See this thread in the news forum.


----------



## MW (Jul 26, 2006)

Andrew, the link appears to be a no-go zone.

Has any information surfaced about the language?


----------



## VirginiaHuguenot (Jul 26, 2006)

> _Originally posted by armourbearer_
> Andrew, the link appears to be a no-go zone.



As noted in the second link, the news forum, along with several other forums, is accessible to PB members only upon request to an administrator.


----------



## SRoper (Jul 26, 2006)

It is in Latin. I believe I heard the fragment they acquired was Ps. 84, although I don't know if that was the Hebrew enumeration or the Septuagint which the Vulgate follows.


----------



## C. Matthew McMahon (Jul 27, 2006)

I was wondering where I dropped that! Glad they found it.


----------



## BobVigneault (Jul 27, 2006)

> _Originally posted by C. Matthew McMahon_
> I was wondering where I dropped that! Glad they found it.
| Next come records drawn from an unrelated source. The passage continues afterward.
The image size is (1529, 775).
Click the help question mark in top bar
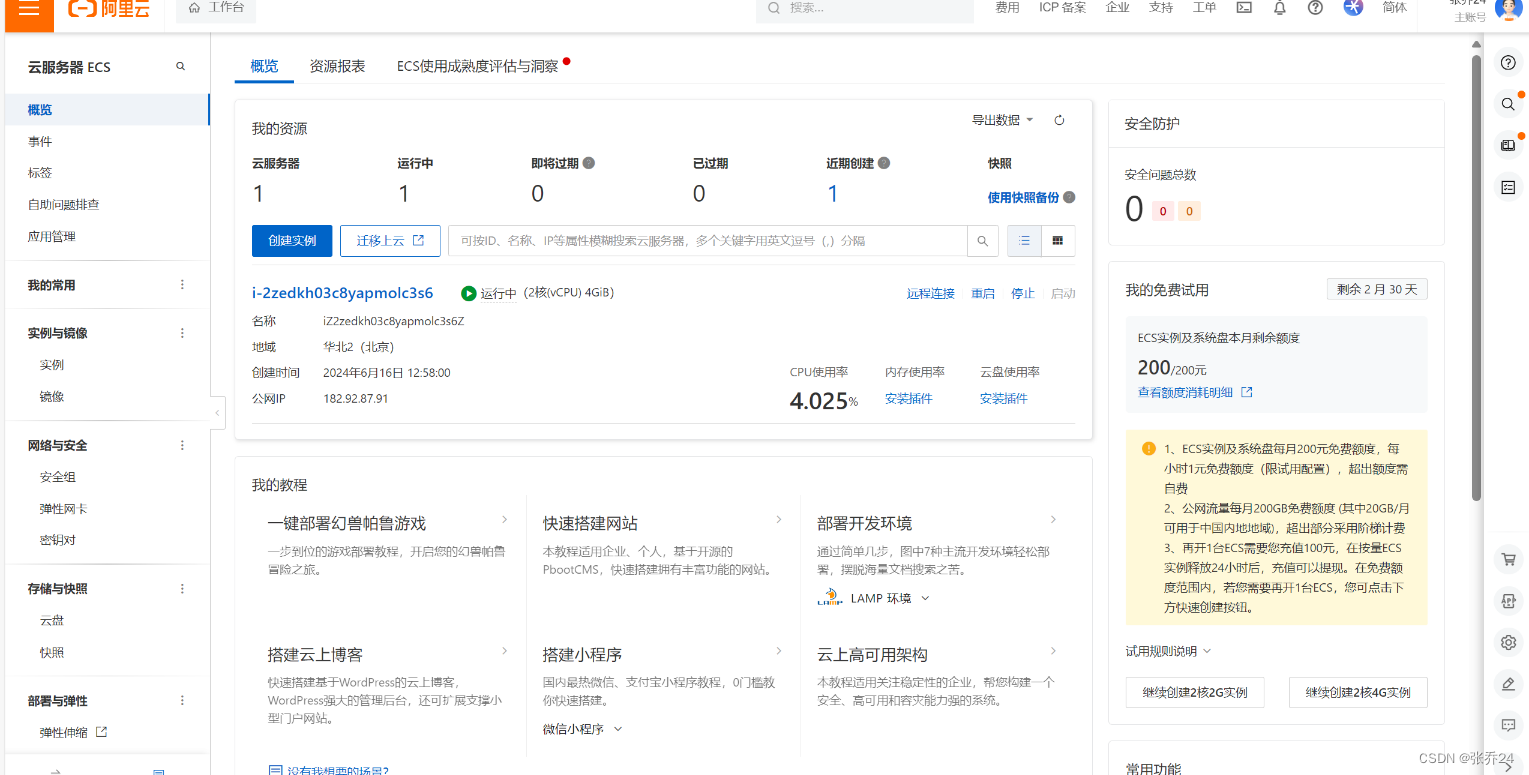tap(1315, 8)

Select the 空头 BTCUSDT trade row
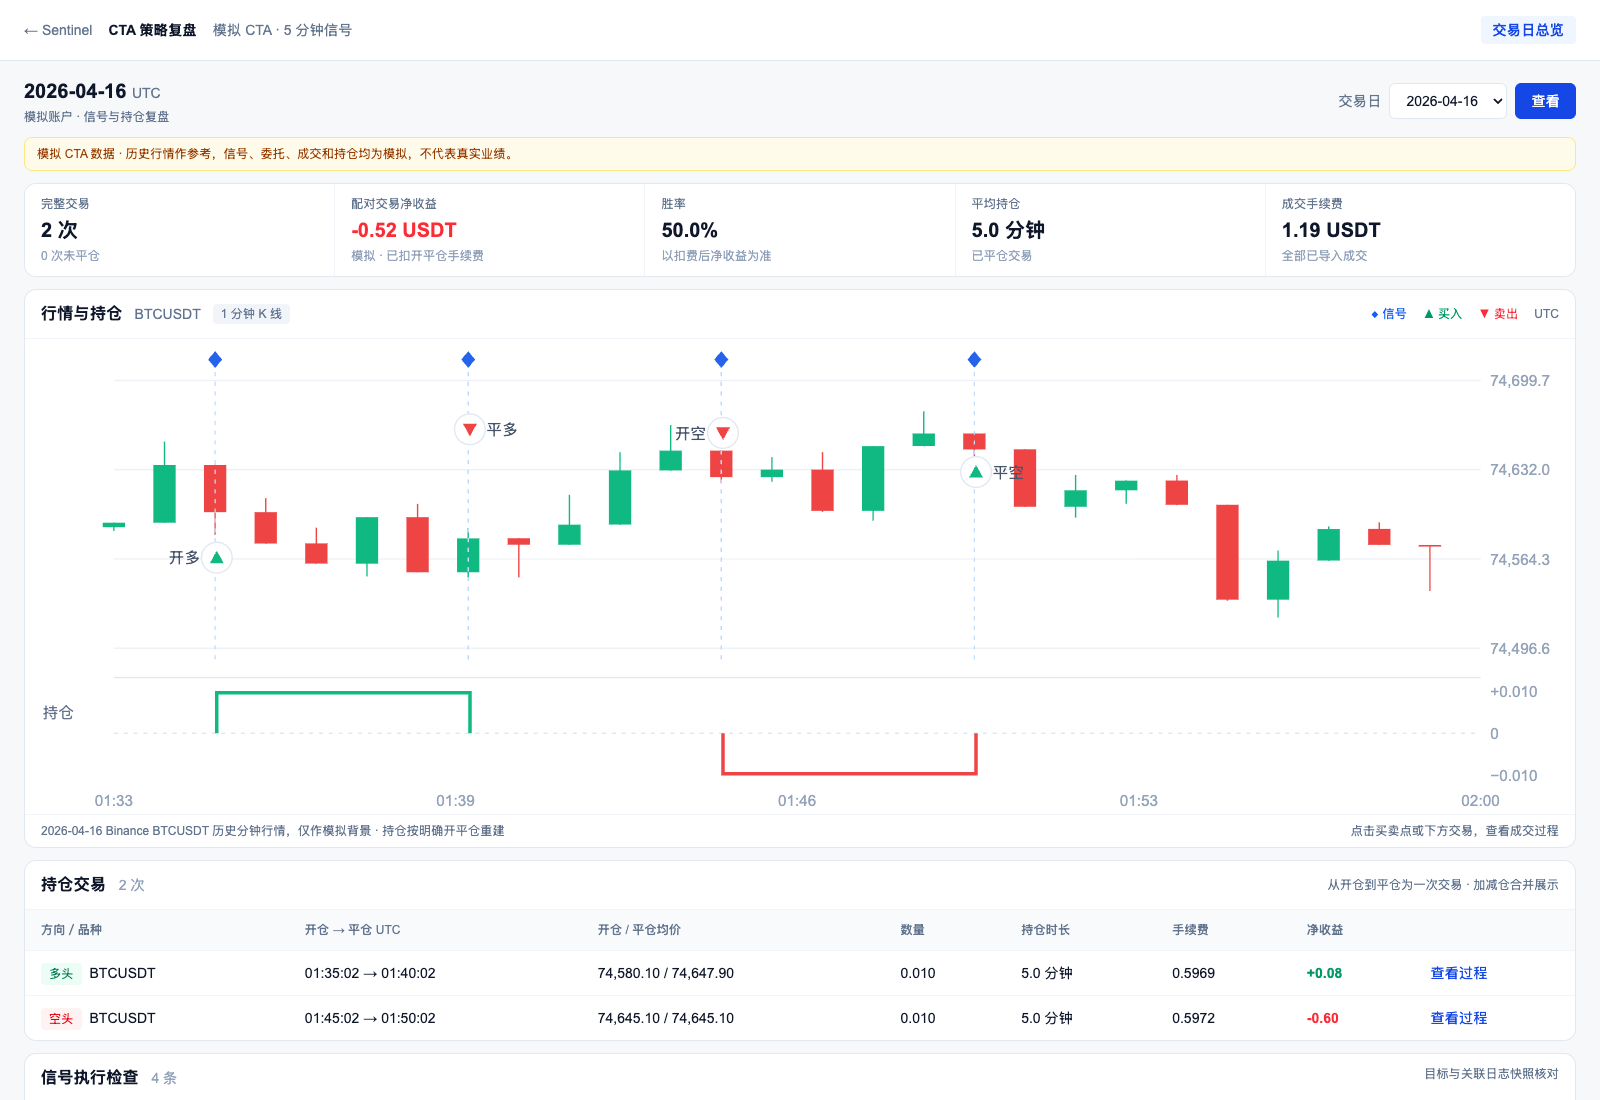click(x=800, y=1018)
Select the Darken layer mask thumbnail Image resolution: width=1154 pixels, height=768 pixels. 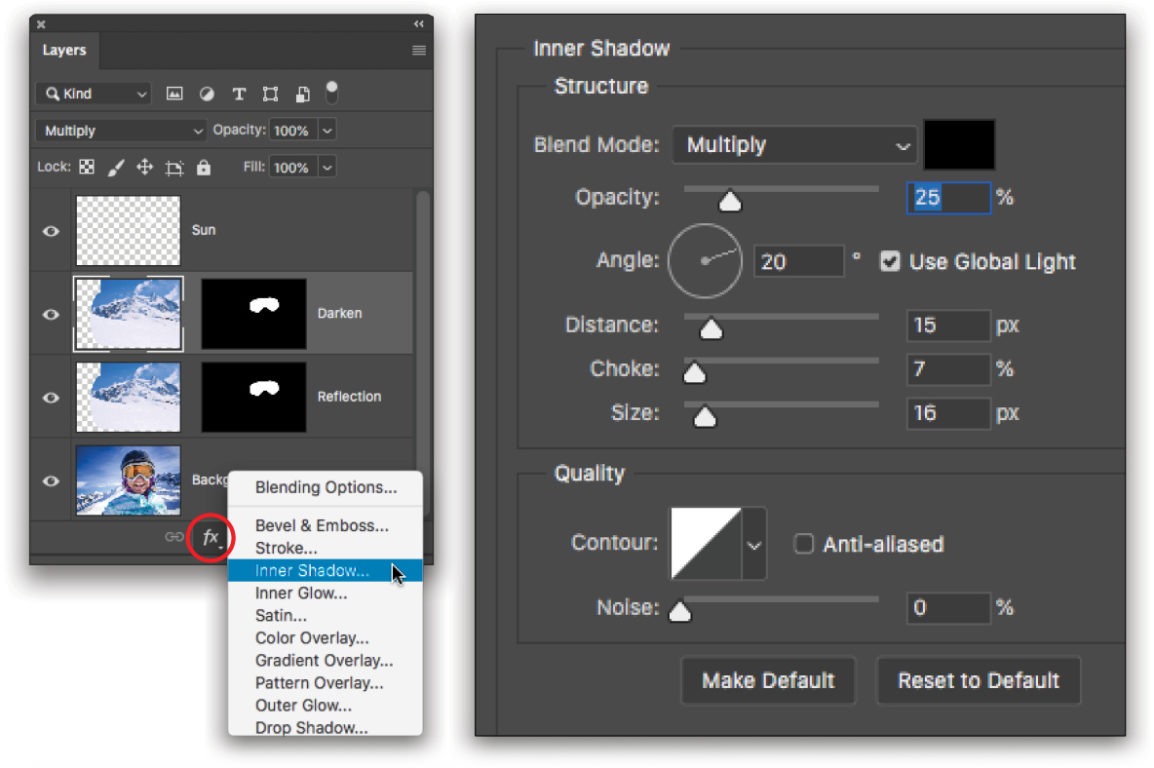tap(256, 313)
So when you say "The Puritan's Mind brings you the OLD TIME radio program...." you mean VERY old, as in ANCIENT radio program. You must have known Marconi. Was he as big of a geek as they say? Is it true that he and you put a bullet in the furnace in shop class?


----------



## MW (Jul 27, 2006)

> _Originally posted by SRoper_
> It is in Latin. I believe I heard the fragment they acquired was Ps. 84, although I don't know if that was the Hebrew enumeration or the Septuagint which the Vulgate follows.



Thanks for the clarification. I wondered if it might have been a remnant of Celtic worship before it was overtaken by the Roman. Obviously not.


----------



## New wine skin (Jul 28, 2006)

Even though Ireland was resistant to RCC authority, post council of whitby up to Gregory VII, they used Latin as primary language in writing. Evidence of Celtic lang use in writing or on grave stones etc. among christians is rare after 7-8 th century from what I have read. Writing of any kind from this era is very rare. New scholarship in the last few years may have uncovered a different story.


----------



## Semper Fidelis (Jul 28, 2006)

> _Originally posted by C. Matthew McMahon_
> I was wondering where I dropped that! Glad they found it.


I was going to quip that it was the Psalter that Dr. Clark used when he was a boy.


----------



## R. Scott Clark (Jul 28, 2006)

Hey!

I'm still alive you know! 

rsc






> _Originally posted by SemperFideles_
> 
> 
> > _Originally posted by C. Matthew McMahon_
> ...


----------